-- START --

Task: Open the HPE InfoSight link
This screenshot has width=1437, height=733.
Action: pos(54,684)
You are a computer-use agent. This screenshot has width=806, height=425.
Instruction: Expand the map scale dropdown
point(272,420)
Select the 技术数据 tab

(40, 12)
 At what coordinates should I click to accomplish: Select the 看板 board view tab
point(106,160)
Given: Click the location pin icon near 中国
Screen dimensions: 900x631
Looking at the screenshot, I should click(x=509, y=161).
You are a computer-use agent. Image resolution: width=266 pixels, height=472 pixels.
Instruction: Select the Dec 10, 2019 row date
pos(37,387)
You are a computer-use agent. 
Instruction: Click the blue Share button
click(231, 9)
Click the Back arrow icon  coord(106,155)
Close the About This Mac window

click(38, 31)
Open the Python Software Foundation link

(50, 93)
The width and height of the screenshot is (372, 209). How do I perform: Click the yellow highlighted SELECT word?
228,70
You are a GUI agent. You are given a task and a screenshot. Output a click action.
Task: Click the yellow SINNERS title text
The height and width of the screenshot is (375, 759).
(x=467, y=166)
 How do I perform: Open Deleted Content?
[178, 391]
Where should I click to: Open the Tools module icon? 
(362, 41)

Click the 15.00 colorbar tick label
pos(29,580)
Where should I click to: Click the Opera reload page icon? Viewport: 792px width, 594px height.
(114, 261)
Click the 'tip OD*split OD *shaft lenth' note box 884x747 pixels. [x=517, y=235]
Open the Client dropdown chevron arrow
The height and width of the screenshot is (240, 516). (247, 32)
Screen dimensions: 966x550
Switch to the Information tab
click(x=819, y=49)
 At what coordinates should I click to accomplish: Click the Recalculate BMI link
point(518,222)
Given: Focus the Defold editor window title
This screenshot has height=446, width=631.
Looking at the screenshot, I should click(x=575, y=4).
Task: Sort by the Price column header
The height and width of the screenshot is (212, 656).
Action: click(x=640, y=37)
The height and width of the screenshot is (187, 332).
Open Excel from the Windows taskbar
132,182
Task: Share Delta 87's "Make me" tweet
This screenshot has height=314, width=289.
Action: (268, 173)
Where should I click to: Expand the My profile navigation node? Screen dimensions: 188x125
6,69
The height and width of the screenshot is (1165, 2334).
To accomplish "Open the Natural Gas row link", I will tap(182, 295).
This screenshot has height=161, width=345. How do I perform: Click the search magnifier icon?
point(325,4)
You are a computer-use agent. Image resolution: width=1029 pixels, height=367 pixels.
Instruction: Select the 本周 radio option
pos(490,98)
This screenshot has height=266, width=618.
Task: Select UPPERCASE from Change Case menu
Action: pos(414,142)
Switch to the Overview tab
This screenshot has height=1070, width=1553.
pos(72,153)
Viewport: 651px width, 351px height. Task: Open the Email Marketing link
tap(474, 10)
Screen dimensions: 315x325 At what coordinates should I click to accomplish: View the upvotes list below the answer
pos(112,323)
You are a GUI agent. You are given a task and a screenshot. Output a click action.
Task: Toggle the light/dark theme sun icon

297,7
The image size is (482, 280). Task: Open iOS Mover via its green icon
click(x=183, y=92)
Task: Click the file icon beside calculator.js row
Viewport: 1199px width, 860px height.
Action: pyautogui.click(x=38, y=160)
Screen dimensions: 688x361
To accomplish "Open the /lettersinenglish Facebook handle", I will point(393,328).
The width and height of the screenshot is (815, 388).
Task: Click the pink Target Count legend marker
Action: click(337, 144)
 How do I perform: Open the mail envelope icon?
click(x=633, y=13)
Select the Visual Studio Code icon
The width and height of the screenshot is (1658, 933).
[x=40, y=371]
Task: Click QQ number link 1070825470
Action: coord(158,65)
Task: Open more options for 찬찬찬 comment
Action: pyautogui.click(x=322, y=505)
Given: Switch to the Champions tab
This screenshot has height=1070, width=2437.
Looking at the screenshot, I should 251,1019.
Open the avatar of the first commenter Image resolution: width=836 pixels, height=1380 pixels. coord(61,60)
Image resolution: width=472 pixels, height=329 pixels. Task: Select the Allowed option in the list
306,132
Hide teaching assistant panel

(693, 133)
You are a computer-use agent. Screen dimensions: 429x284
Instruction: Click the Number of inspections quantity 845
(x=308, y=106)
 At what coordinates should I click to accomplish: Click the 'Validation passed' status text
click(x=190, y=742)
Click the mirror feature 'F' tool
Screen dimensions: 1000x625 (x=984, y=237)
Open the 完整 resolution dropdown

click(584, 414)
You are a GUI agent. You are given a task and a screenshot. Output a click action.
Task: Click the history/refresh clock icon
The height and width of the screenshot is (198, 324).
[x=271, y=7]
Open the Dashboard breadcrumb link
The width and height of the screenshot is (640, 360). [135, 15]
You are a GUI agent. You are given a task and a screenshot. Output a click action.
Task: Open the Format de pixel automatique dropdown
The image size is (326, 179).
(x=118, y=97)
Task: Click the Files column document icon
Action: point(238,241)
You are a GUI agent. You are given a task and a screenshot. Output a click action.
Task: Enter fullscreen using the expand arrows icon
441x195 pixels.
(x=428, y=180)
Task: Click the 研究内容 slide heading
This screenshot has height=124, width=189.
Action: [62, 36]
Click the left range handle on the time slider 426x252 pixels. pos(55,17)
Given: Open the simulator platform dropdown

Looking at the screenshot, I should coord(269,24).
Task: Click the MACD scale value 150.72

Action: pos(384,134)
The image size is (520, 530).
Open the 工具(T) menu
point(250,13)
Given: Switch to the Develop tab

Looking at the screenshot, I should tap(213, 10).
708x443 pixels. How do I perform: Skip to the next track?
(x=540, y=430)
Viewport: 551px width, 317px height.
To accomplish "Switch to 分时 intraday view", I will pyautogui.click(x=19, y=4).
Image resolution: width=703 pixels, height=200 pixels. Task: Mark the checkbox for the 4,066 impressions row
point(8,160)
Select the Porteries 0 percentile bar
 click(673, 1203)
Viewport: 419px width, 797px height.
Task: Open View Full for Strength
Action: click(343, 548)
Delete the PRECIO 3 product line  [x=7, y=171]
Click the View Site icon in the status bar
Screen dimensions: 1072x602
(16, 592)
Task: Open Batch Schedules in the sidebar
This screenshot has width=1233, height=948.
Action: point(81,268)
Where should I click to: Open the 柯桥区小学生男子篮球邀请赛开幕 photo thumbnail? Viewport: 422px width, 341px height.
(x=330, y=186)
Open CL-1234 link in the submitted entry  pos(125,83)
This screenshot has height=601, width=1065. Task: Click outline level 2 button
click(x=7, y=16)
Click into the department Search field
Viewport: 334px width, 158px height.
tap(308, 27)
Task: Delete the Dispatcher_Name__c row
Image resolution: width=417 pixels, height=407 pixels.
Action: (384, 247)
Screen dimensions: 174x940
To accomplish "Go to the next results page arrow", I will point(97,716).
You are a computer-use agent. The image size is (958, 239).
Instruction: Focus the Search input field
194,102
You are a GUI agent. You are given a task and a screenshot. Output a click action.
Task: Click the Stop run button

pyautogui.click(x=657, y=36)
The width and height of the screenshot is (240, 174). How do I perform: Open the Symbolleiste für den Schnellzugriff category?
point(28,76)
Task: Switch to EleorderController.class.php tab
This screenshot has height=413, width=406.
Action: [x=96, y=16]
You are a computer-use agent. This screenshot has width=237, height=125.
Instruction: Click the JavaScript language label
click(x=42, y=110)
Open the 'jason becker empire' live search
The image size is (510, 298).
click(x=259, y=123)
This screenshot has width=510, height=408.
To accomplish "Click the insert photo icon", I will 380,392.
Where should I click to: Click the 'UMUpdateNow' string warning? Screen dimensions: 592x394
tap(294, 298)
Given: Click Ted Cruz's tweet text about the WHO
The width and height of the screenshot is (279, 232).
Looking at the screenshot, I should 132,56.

-- END --

▶ _Stated exercise_:
Please convert all of the material above into a JSON list of strings, one string per line, leaving out blank lines.

▶ _Solution to the exercise_:
[
  "Task: Open the HPE InfoSight link",
  "This screenshot has width=1437, height=733.",
  "Action: pos(54,684)",
  "You are a computer-use agent. This screenshot has width=806, height=425.",
  "Instruction: Expand the map scale dropdown",
  "point(272,420)",
  "Select the 技术数据 tab",
  "(40, 12)",
  " At what coordinates should I click to accomplish: Select the 看板 board view tab",
  "point(106,160)",
  "Given: Click the location pin icon near 中国",
  "Screen dimensions: 900x631",
  "Looking at the screenshot, I should click(x=509, y=161).",
  "You are a computer-use agent. Image resolution: width=266 pixels, height=472 pixels.",
  "Instruction: Select the Dec 10, 2019 row date",
  "pos(37,387)",
  "You are a computer-use agent. ",
  "Instruction: Click the blue Share button",
  "click(231, 9)",
  "Click the Back arrow icon  coord(106,155)",
  "Close the About This Mac window",
  "click(38, 31)",
  "Open the Python Software Foundation link",
  "(50, 93)",
  "The width and height of the screenshot is (372, 209). How do I perform: Click the yellow highlighted SELECT word?",
  "228,70",
  "You are a GUI agent. You are given a task and a screenshot. Output a click action.",
  "Task: Click the yellow SINNERS title text",
  "The height and width of the screenshot is (375, 759).",
  "(x=467, y=166)",
  " How do I perform: Open Deleted Content?",
  "[178, 391]",
  "Where should I click to: Open the Tools module icon? ",
  "(362, 41)",
  "Click the 15.00 colorbar tick label",
  "pos(29,580)",
  "Where should I click to: Click the Opera reload page icon? Viewport: 792px width, 594px height.",
  "(114, 261)",
  "Click the 'tip OD*split OD *shaft lenth' note box 884x747 pixels. [x=517, y=235]",
  "Open the Client dropdown chevron arrow",
  "The height and width of the screenshot is (240, 516). (247, 32)",
  "Screen dimensions: 966x550",
  "Switch to the Information tab",
  "click(x=819, y=49)",
  " At what coordinates should I click to accomplish: Click the Recalculate BMI link",
  "point(518,222)",
  "Given: Focus the Defold editor window title",
  "This screenshot has height=446, width=631.",
  "Looking at the screenshot, I should click(x=575, y=4).",
  "Task: Sort by the Price column header",
  "The height and width of the screenshot is (212, 656).",
  "Action: click(x=640, y=37)",
  "The height and width of the screenshot is (187, 332).",
  "Open Excel from the Windows taskbar",
  "132,182",
  "Task: Share Delta 87's \"Make me\" tweet",
  "This screenshot has height=314, width=289.",
  "Action: (268, 173)",
  "Where should I click to: Expand the My profile navigation node? Screen dimensions: 188x125",
  "6,69",
  "The height and width of the screenshot is (1165, 2334).",
  "To accomplish \"Open the Natural Gas row link\", I will tap(182, 295).",
  "This screenshot has height=161, width=345. How do I perform: Click the search magnifier icon?",
  "point(325,4)",
  "You are a computer-use agent. Image resolution: width=1029 pixels, height=367 pixels.",
  "Instruction: Select the 本周 radio option",
  "pos(490,98)",
  "This screenshot has height=266, width=618.",
  "Task: Select UPPERCASE from Change Case menu",
  "Action: pos(414,142)",
  "Switch to the Overview tab",
  "This screenshot has height=1070, width=1553.",
  "pos(72,153)",
  "Viewport: 651px width, 351px height. Task: Open the Email Marketing link",
  "tap(474, 10)",
  "Screen dimensions: 315x325 At what coordinates should I click to accomplish: View the upvotes list below the answer",
  "pos(112,323)",
  "You are a GUI agent. You are given a task and a screenshot. Output a click action.",
  "Task: Toggle the light/dark theme sun icon",
  "297,7",
  "The image size is (482, 280). Task: Open iOS Mover via its green icon",
  "click(x=183, y=92)",
  "Task: Click the file icon beside calculator.js row",
  "Viewport: 1199px width, 860px height.",
  "Action: pyautogui.click(x=38, y=160)",
  "Screen dimensions: 688x361",
  "To accomplish \"Open the /lettersinenglish Facebook handle\", I will point(393,328).",
  "The width and height of the screenshot is (815, 388).",
  "Task: Click the pink Target Count legend marker",
  "Action: click(337, 144)",
  " How do I perform: Open the mail envelope icon?",
  "click(x=633, y=13)",
  "Select the Visual Studio Code icon",
  "The width and height of the screenshot is (1658, 933).",
  "[x=40, y=371]",
  "Task: Click QQ number link 1070825470",
  "Action: coord(158,65)",
  "Task: Open more options for 찬찬찬 comment",
  "Action: pyautogui.click(x=322, y=505)",
  "Given: Switch to the Champions tab",
  "This screenshot has height=1070, width=2437.",
  "Looking at the screenshot, I should 251,1019.",
  "Open the avatar of the first commenter Image resolution: width=836 pixels, height=1380 pixels. coord(61,60)",
  "Image resolution: width=472 pixels, height=329 pixels. Task: Select the Allowed option in the list",
  "306,132",
  "Hide teaching assistant panel",
  "(693, 133)",
  "You are a computer-use agent. Screen dimensions: 429x284",
  "Instruction: Click the Number of inspections quantity 845",
  "(x=308, y=106)",
  " At what coordinates should I click to accomplish: Click the 'Validation passed' status text",
  "click(x=190, y=742)",
  "Click the mirror feature 'F' tool",
  "Screen dimensions: 1000x625 (x=984, y=237)",
  "Open the 完整 resolution dropdown",
  "click(584, 414)",
  "You are a GUI agent. You are given a task and a screenshot. Output a click action.",
  "Task: Click the history/refresh clock icon",
  "The height and width of the screenshot is (198, 324).",
  "[x=271, y=7]",
  "Open the Dashboard breadcrumb link",
  "The width and height of the screenshot is (640, 360). [135, 15]",
  "You are a GUI agent. You are given a task and a screenshot. Output a click action.",
  "Task: Open the Format de pixel automatique dropdown",
  "The image size is (326, 179).",
  "(x=118, y=97)",
  "Task: Click the Files column document icon",
  "Action: point(238,241)",
  "You are a GUI agent. You are given a task and a screenshot. Output a click action.",
  "Task: Enter fullscreen using the expand arrows icon",
  "441x195 pixels.",
  "(x=428, y=180)",
  "Task: Click the 研究内容 slide heading",
  "This screenshot has height=124, width=189.",
  "Action: [62, 36]",
  "Click the left range handle on the time slider 426x252 pixels. pos(55,17)",
  "Given: Open the simulator platform dropdown",
  "Looking at the screenshot, I should coord(269,24).",
  "Task: Click the MACD scale value 150.72",
  "Action: pos(384,134)",
  "The image size is (520, 530).",
  "Open the 工具(T) menu",
  "point(250,13)",
  "Given: Switch to the Develop tab",
  "Looking at the screenshot, I should tap(213, 10).",
  "708x443 pixels. How do I perform: Skip to the next track?",
  "(x=540, y=430)",
  "Viewport: 551px width, 317px height.",
  "To accomplish \"Switch to 分时 intraday view\", I will pyautogui.click(x=19, y=4).",
  "Image resolution: width=703 pixels, height=200 pixels. Task: Mark the checkbox for the 4,066 impressions row",
  "point(8,160)",
  "Select the Porteries 0 percentile bar",
  " click(673, 1203)",
  "Viewport: 419px width, 797px height.",
  "Task: Open View Full for Strength",
  "Action: click(343, 548)",
  "Delete the PRECIO 3 product line  [x=7, y=171]",
  "Click the View Site icon in the status bar",
  "Screen dimensions: 1072x602",
  "(16, 592)",
  "Task: Open Batch Schedules in the sidebar",
  "This screenshot has width=1233, height=948.",
  "Action: point(81,268)",
  "Where should I click to: Open the 柯桥区小学生男子篮球邀请赛开幕 photo thumbnail? Viewport: 422px width, 341px height.",
  "(x=330, y=186)",
  "Open CL-1234 link in the submitted entry  pos(125,83)",
  "This screenshot has height=601, width=1065. Task: Click outline level 2 button",
  "click(x=7, y=16)",
  "Click into the department Search field",
  "Viewport: 334px width, 158px height.",
  "tap(308, 27)",
  "Task: Delete the Dispatcher_Name__c row",
  "Image resolution: width=417 pixels, height=407 pixels.",
  "Action: (384, 247)",
  "Screen dimensions: 174x940",
  "To accomplish \"Go to the next results page arrow\", I will point(97,716).",
  "You are a computer-use agent. The image size is (958, 239).",
  "Instruction: Focus the Search input field",
  "194,102",
  "You are a GUI agent. You are given a task and a screenshot. Output a click action.",
  "Task: Click the Stop run button",
  "pyautogui.click(x=657, y=36)",
  "The width and height of the screenshot is (240, 174). How do I perform: Open the Symbolleiste für den Schnellzugriff category?",
  "point(28,76)",
  "Task: Switch to EleorderController.class.php tab",
  "This screenshot has height=413, width=406.",
  "Action: [x=96, y=16]",
  "You are a computer-use agent. This screenshot has width=237, height=125.",
  "Instruction: Click the JavaScript language label",
  "click(x=42, y=110)",
  "Open the 'jason becker empire' live search",
  "The image size is (510, 298).",
  "click(x=259, y=123)",
  "This screenshot has width=510, height=408.",
  "To accomplish \"Click the insert photo icon\", I will 380,392.",
  "Where should I click to: Click the 'UMUpdateNow' string warning? Screen dimensions: 592x394",
  "tap(294, 298)",
  "Given: Click Ted Cruz's tweet text about the WHO",
  "The width and height of the screenshot is (279, 232).",
  "Looking at the screenshot, I should 132,56."
]